**What needs to be done**
Transcribe the material between the line holding "This screenshot has width=831, height=552." and the line holding "Looking at the", inclusive, and nothing else.

**Given records**
BEGIN

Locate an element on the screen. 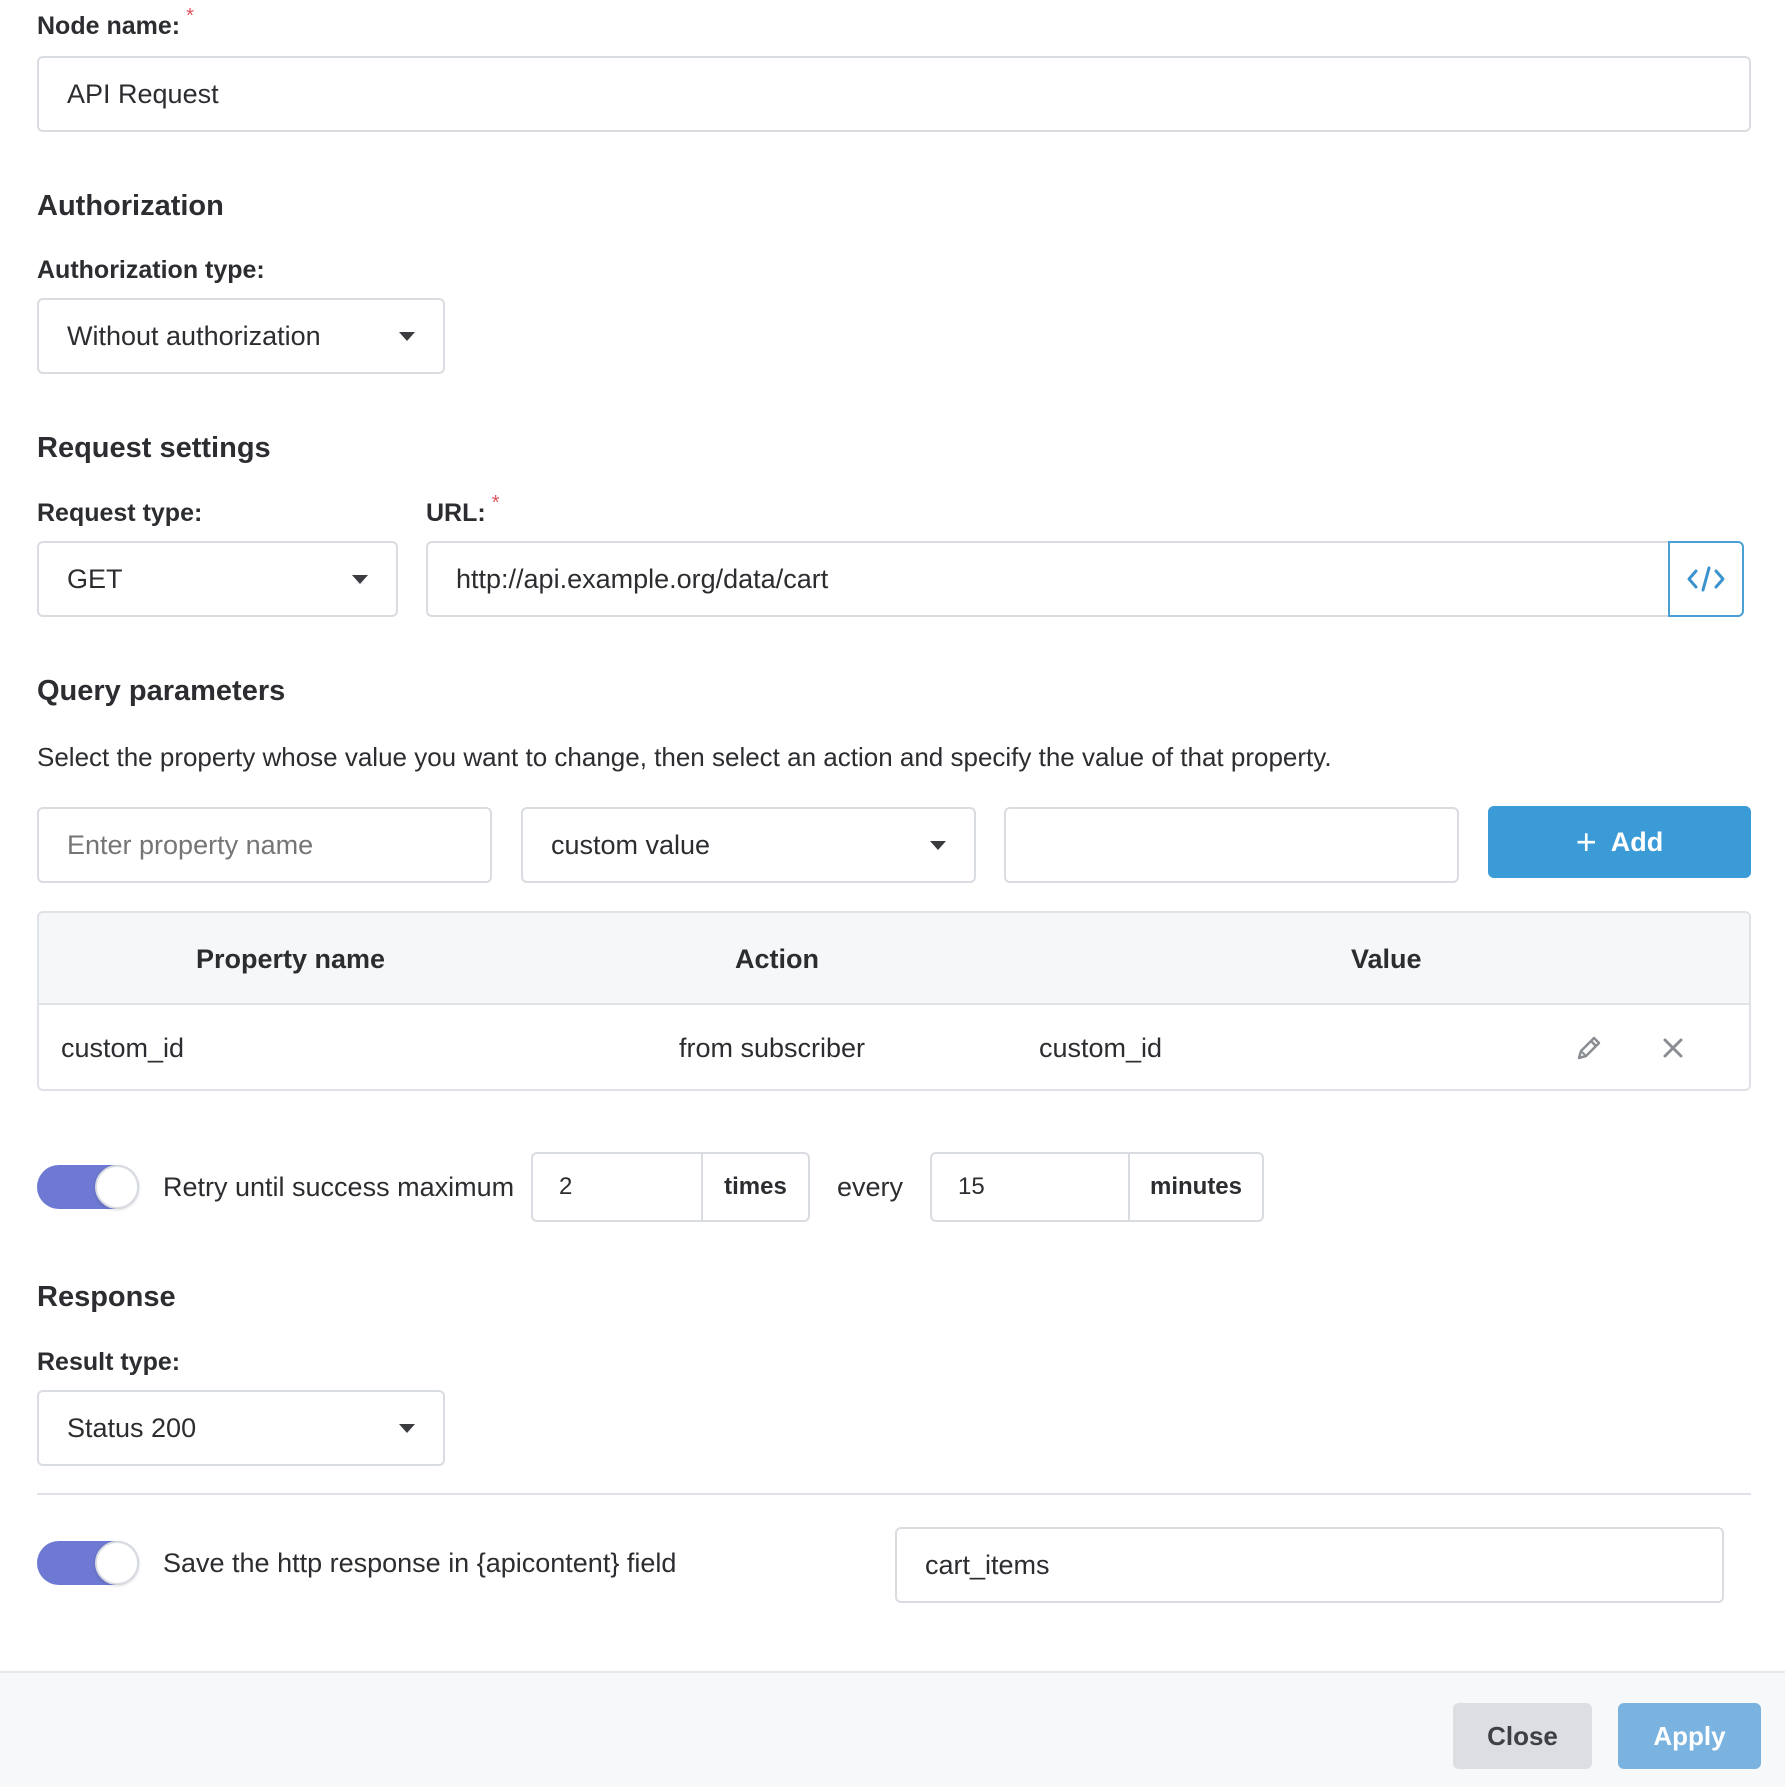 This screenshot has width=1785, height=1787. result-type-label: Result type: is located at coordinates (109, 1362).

END
BEGIN

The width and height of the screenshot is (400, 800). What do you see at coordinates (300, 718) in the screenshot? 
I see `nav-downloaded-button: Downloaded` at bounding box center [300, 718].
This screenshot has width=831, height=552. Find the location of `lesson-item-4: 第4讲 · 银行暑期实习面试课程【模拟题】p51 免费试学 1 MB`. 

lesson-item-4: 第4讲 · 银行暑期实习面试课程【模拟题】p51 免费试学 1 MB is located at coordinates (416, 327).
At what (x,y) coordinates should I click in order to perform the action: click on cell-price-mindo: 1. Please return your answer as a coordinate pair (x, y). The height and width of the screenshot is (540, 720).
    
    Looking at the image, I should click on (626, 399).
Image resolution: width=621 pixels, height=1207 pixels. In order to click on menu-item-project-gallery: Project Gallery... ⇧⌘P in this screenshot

END
BEGIN

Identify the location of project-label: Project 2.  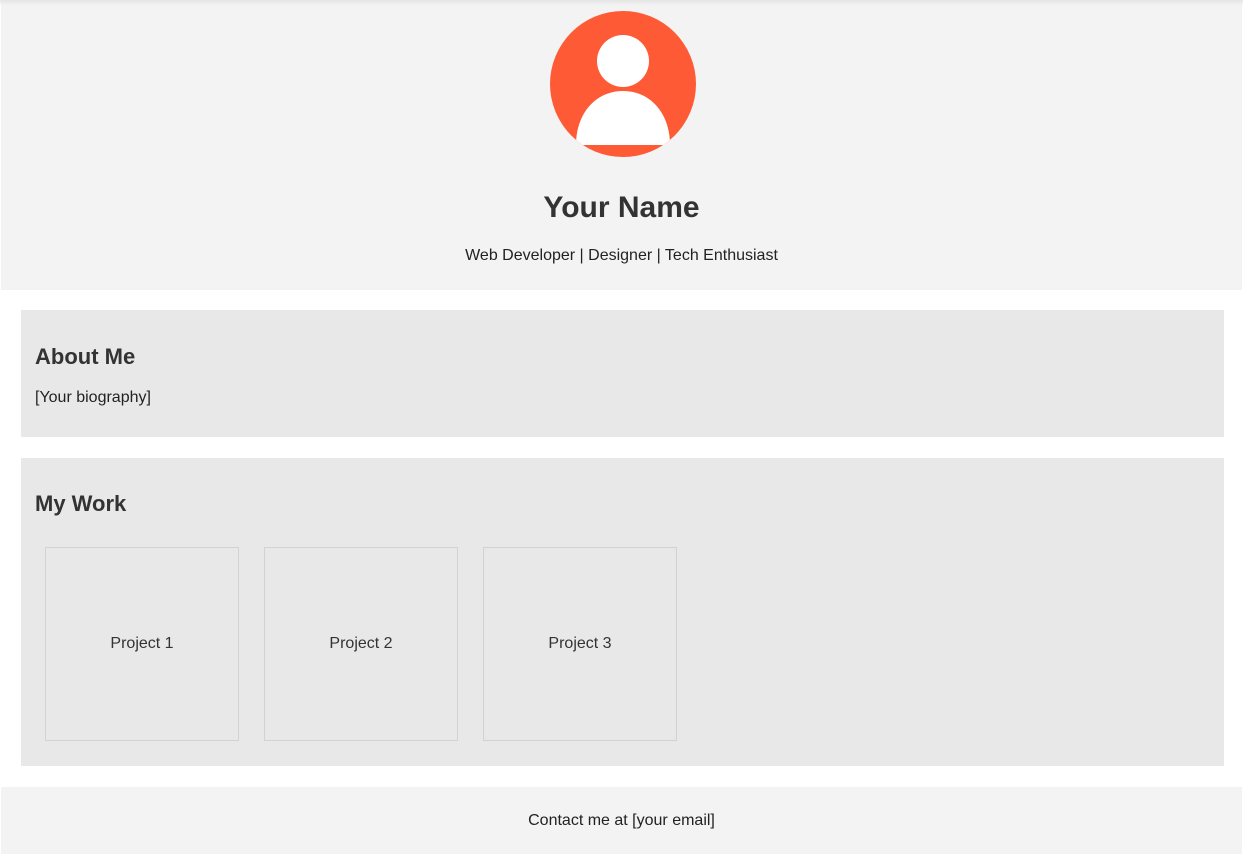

END

**Answer to the exercise**
This screenshot has width=831, height=552. Find the location of `lesson-item-4: 第4讲 · 银行暑期实习面试课程【模拟题】p51 免费试学 1 MB`. 

lesson-item-4: 第4讲 · 银行暑期实习面试课程【模拟题】p51 免费试学 1 MB is located at coordinates (416, 327).
At what (x,y) coordinates should I click in order to perform the action: click on cell-price-mindo: 1. Please return your answer as a coordinate pair (x, y). The height and width of the screenshot is (540, 720).
    
    Looking at the image, I should click on (626, 399).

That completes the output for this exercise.